Evaluation-US refiners unlikely to spend huge to course of extra home oil


By Arathy Somasekhar

U.S. refiners are usually not planning to make big-ticket investments to course of extra home crude and fewer oil from prime suppliers Canada and Mexico, {industry} sources and analysts stated, an impediment to President Trump’s plan to spice up oil output.

Trump’s pledge to unleash U.S. power manufacturing and decrease costs for shoppers has centered on growing home oil drilling. On the identical time, his tariff threats have lower imports of crude from Canada and Mexico, which account for round 1 / 4 of the oil U.S. refiners course of, despite the fact that in the long run he determined to exempt power imports.

Uncertainty over future commerce coverage might make processing extra home crude extra enticing to U.S. refiners, however the swap shouldn’t be easy.

The U.S. produces primarily gentle shale crude, which ideally requires a special configuration at refineries than denser, heavier Canadian and Mexican crude. Greater than 70% of U.S. processing capability is configured to run heavier grades, and altering the setup generally is a prolonged, costly course of.

Reuters spoke to 10 {industry} sources, together with refinery workers, executives and analysts, for this story, and all however one agreed that refineries had been unlikely to make these massive investments.

The one refinery supply, who declined to be named, stated that every one firms would discover the choice of boosting incremental gentle crude processing capability, including that it could additionally take a few years and price a whole bunch of thousands and thousands.

“No person is making these funding choices based mostly on very short-term market fluctuations,” Barbara Harrison, Chevron’s vp of crude provide and buying and selling, advised Reuters. She added that the sixth-largest U.S. refiner by capability was at present happy with its refinery processing capability.

“These investments don’t occur in a single day, the development does not occur, the allowing does not occur in a single day. So you actually need to verify your funding is aligned with long-term market fundamentals,” she stated.
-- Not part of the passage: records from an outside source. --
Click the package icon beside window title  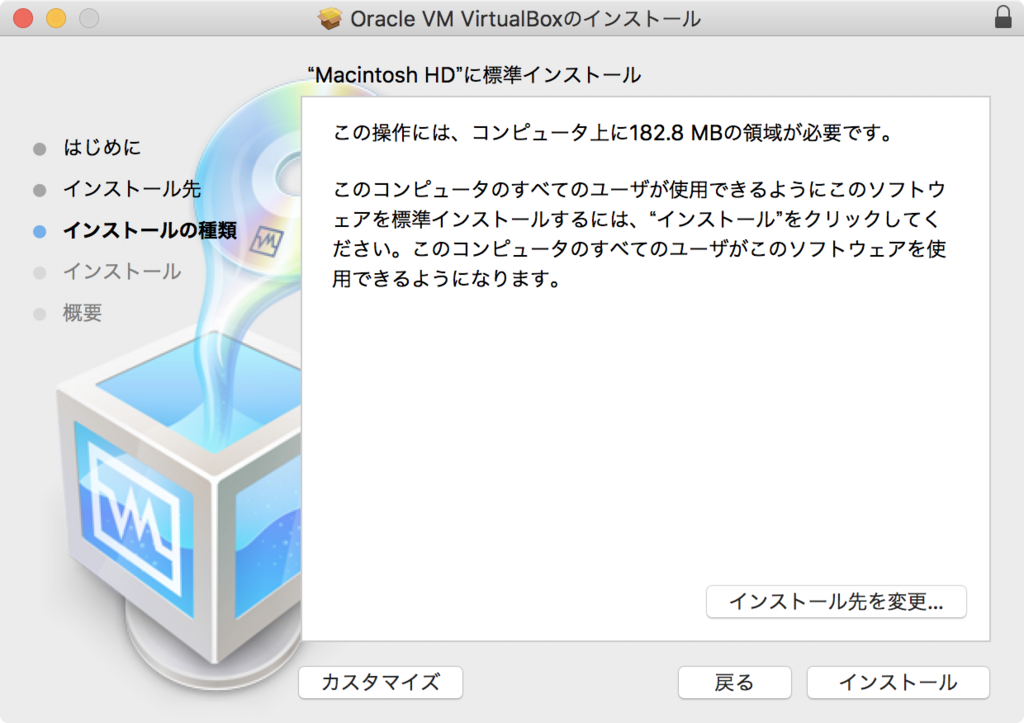coord(330,18)
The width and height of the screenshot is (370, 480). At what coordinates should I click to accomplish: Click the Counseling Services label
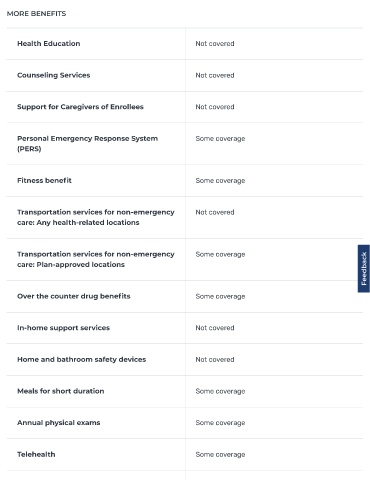[54, 75]
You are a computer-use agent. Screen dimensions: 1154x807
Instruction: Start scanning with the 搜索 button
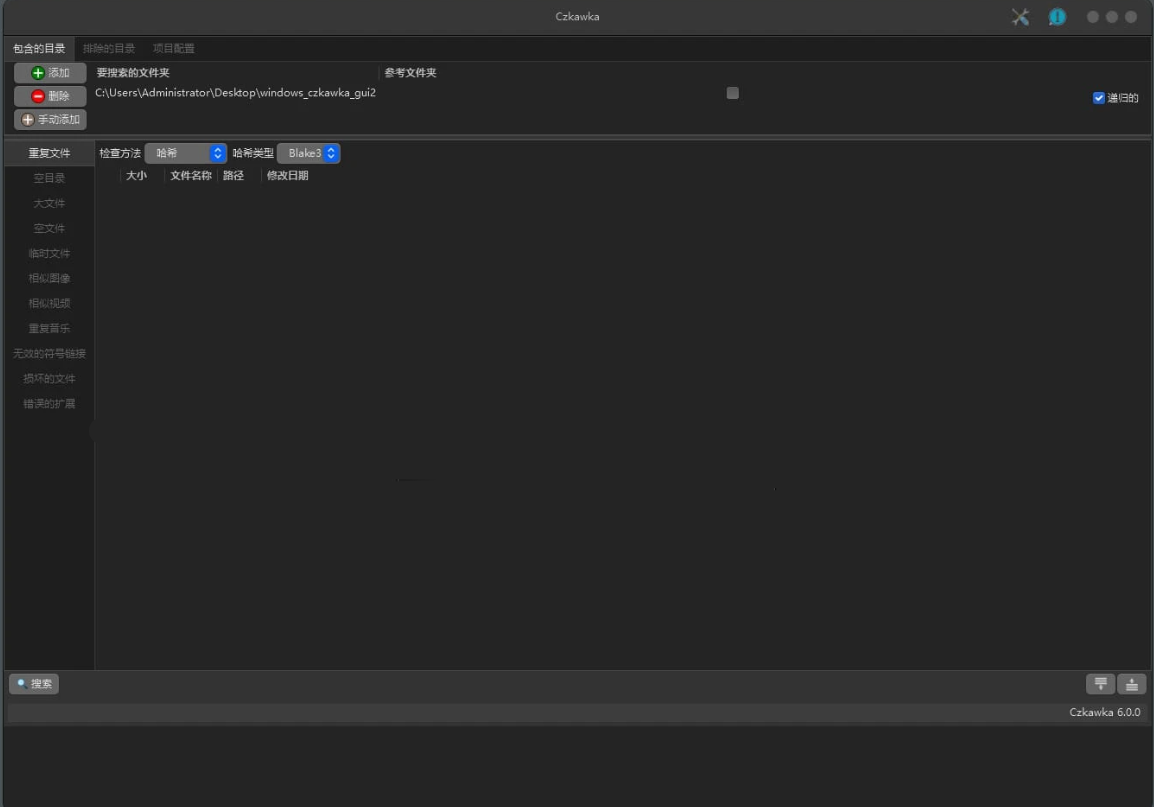tap(34, 683)
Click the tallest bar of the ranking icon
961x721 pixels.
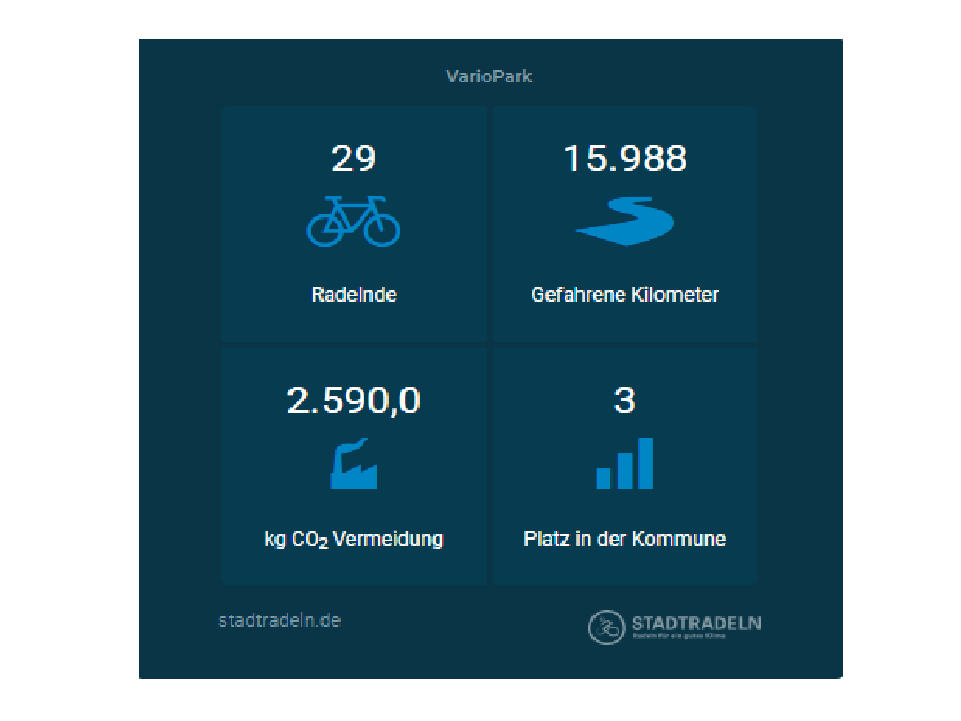pos(645,463)

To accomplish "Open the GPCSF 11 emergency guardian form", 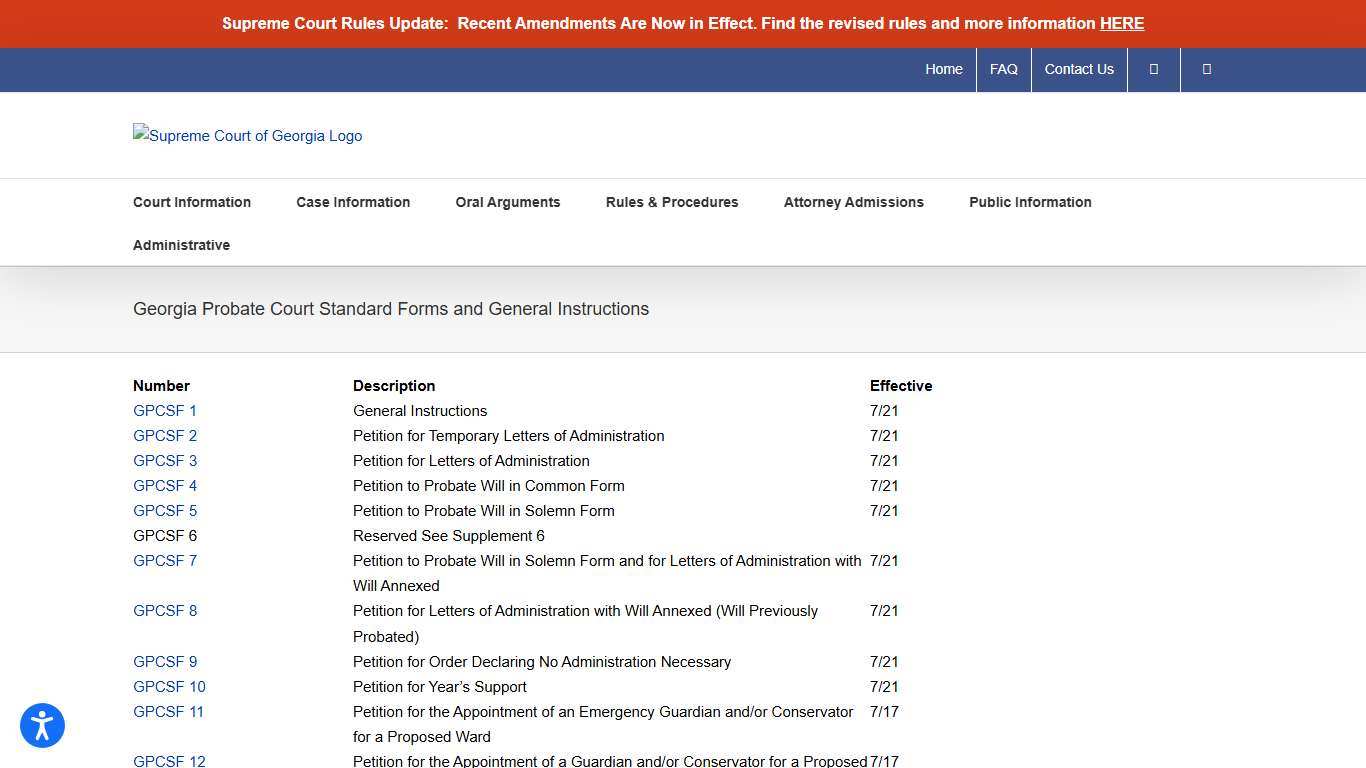I will coord(168,712).
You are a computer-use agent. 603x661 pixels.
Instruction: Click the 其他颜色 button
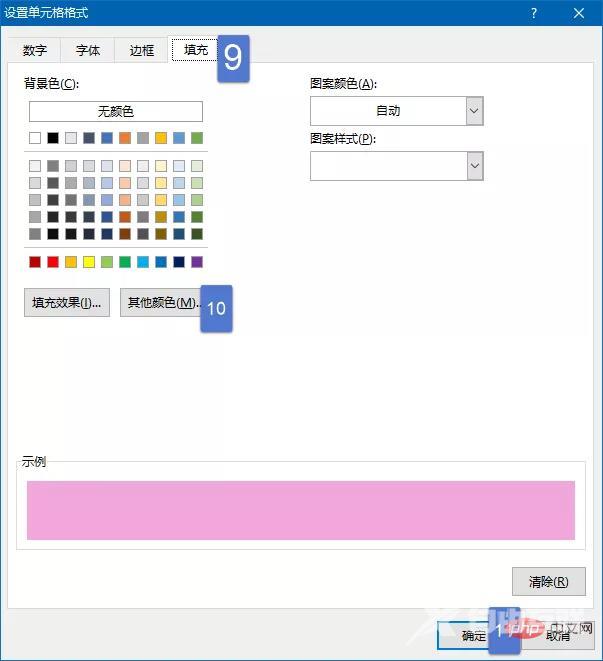tap(161, 303)
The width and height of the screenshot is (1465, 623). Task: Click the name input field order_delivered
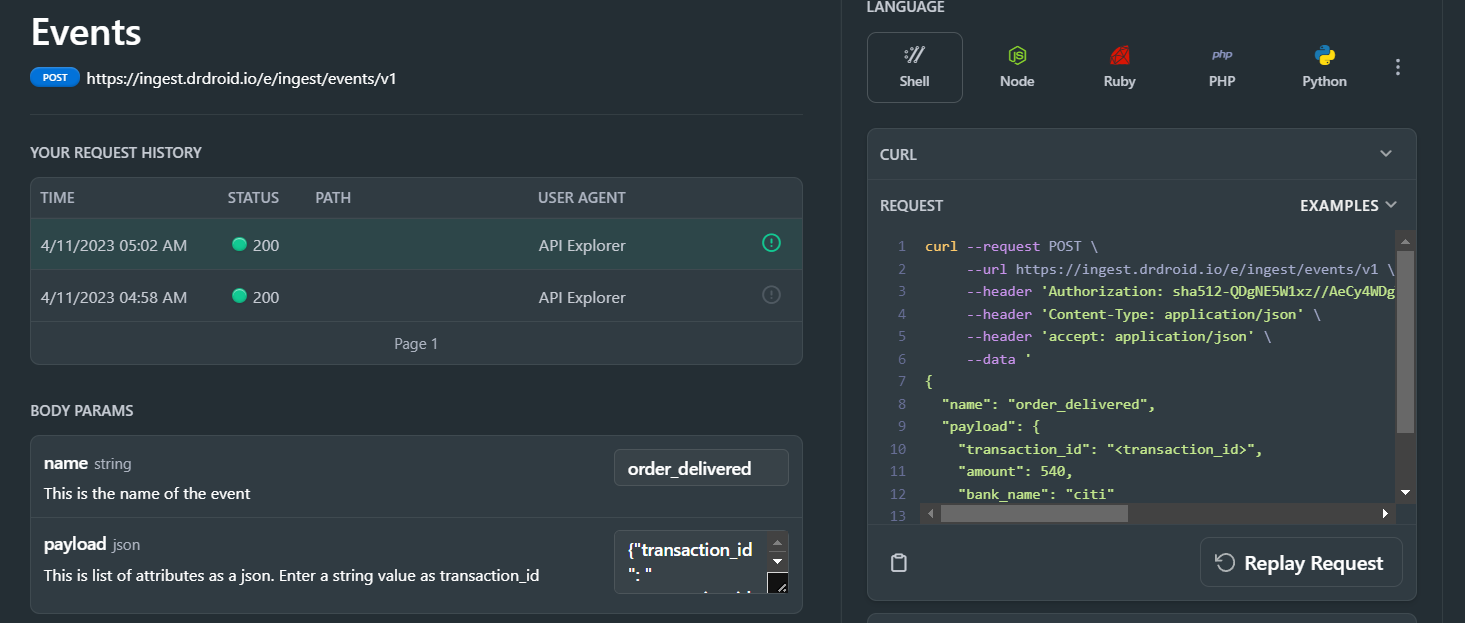point(700,468)
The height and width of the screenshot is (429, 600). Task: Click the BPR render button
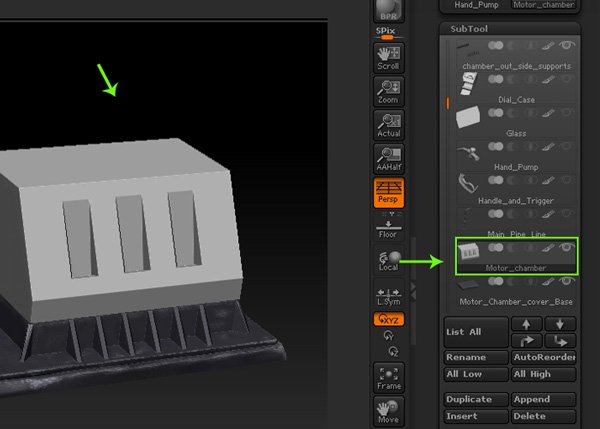(x=388, y=12)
Slowing gasoline demand as a result of development in electrical autos, mixed with elevated competitors from refineries in different nations, is already main some U.S. refiners to close down, slightly than spend money on reconfiguration.

Unbiased refiner Phillips 66 in January forecast 2025 gasoline demand to rise 0.8% globally, and 0.2% within the U.S. The No. 4 U.S. refiner plans to stop operations at its 139,000 barrel-per-day (bpd) Los Angeles-area plant later in 2025.

LyondellBasell Industries began to completely shutter its 263,776 bpd Houston oil refinery earlier this yr.